Lebensmittelkontrolleure schulen Mitarbeiter der „Tafel“
Unterstützung für gemeinnützige Arbeit
Kreis MYK. In Deutschland existieren 900 „Tafeln“, die regelmäßig über 1,5 Millionen Menschen mit Lebensmitteln versorgen. Im Landkreis Mayen-Koblenz sind für die „Tafeln“ in Mayen, Polch und Andernach 125 ehrenamtliche Mitarbeiter tätig. Damit hygienisch und gesundheitlich nur einwandfreie Produkte abgegeben werden, schulten Lebensmittelkontrolleure der Kreisverwaltung die Mitarbeiter der Tafel.
Mehr als 360 Menschen im Kreis erhalten wöchentlich Lebensmittel der „Tafel“. Nimmt man die Zahl der zugehörigen Familienmitglieder hinzu, kommt man auf über 900 Menschen, die auf diese Zuwendung angewiesen sind. Die Lebensmittel umfassen alle denkbaren Produktgruppen von frischem Obst und Gemüse über Schokolade bis hin zu Konserven und Tiefkühlkost. Es handelt sich meist um Produkte, die aus unterschiedlichen Gründen als nicht mehr „marktgängig“ eingestuft sind, sei es Brot vom Vortag, Produkte nah am Mindesthaltbarkeitsdatum oder solche mit fehlerhafter Bedruckung.
Die „Tafel“ gilt als Lebensmittelunternehmer und die ehrenamtlichen Helfer müssen entsprechend ihrer Tätigkeit geschult werden.
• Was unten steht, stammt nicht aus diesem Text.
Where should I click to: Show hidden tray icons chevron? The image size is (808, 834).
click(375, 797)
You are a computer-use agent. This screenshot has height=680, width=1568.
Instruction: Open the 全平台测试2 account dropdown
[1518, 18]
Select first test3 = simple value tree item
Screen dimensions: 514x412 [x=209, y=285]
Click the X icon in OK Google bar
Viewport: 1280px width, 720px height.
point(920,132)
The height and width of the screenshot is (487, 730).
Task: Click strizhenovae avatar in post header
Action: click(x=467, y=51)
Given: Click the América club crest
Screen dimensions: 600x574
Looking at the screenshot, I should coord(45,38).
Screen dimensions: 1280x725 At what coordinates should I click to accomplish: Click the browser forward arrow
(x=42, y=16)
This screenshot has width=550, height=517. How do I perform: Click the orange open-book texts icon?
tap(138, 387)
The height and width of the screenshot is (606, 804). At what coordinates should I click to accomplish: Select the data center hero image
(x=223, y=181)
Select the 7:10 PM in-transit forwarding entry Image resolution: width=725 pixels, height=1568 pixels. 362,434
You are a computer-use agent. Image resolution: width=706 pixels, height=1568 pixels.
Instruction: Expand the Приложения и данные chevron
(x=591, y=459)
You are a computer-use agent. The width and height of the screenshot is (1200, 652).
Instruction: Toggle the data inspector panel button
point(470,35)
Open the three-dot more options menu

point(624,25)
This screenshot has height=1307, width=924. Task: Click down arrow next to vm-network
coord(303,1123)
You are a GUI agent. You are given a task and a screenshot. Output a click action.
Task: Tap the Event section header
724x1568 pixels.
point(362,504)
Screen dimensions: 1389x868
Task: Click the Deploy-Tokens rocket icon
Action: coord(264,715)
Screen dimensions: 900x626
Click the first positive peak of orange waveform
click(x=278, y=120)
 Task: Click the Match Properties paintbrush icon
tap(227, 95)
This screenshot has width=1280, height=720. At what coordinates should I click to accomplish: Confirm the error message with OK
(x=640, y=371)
Um die gemeinnützige Arbeit der „Tafel“ zu unterstützen, übernahmen Mitarbeiter der Lebensmittelüberwachung diese Schulungen.
Um das Thema möglichst anschaulich darzustellen, wurden die Details mit einer Power-Point-Präsentation verdeutlicht. Die Lebensmittelkontrolleure Birgit Kußnerus und Michael Laufenberg an zwei Veranstaltungen in Mayen und Hermann Josef Theisen an einer Veranstaltung in Andernach zeigten anhand von Fotos, wo die hygienischen Schwerpunkte bei Abholung, Transport, Lagerung und Ausgabe der Produkte liegen. Hierbei geht es vor allem um die Einhaltung der Temperaturanforderungen, die persönliche Hygiene, Arbeits- und Produkthygiene. Im Anschluss wurden die Fragen der Ehrenamtler diskutiert. Die Koordination der Schulungen erfolgte über den Caritasverband Rhein-Mosel-Ahr in Mayen.
Jede Spende hilft
Die „Tafeln“ nehmen gerne Sachspenden entgegen, sind aber auch auf Geldspenden angewiesen, da die laufenden Nebenkosten für Miete und Instandhaltung der Tafelfahrzeuge getragen werden müssen.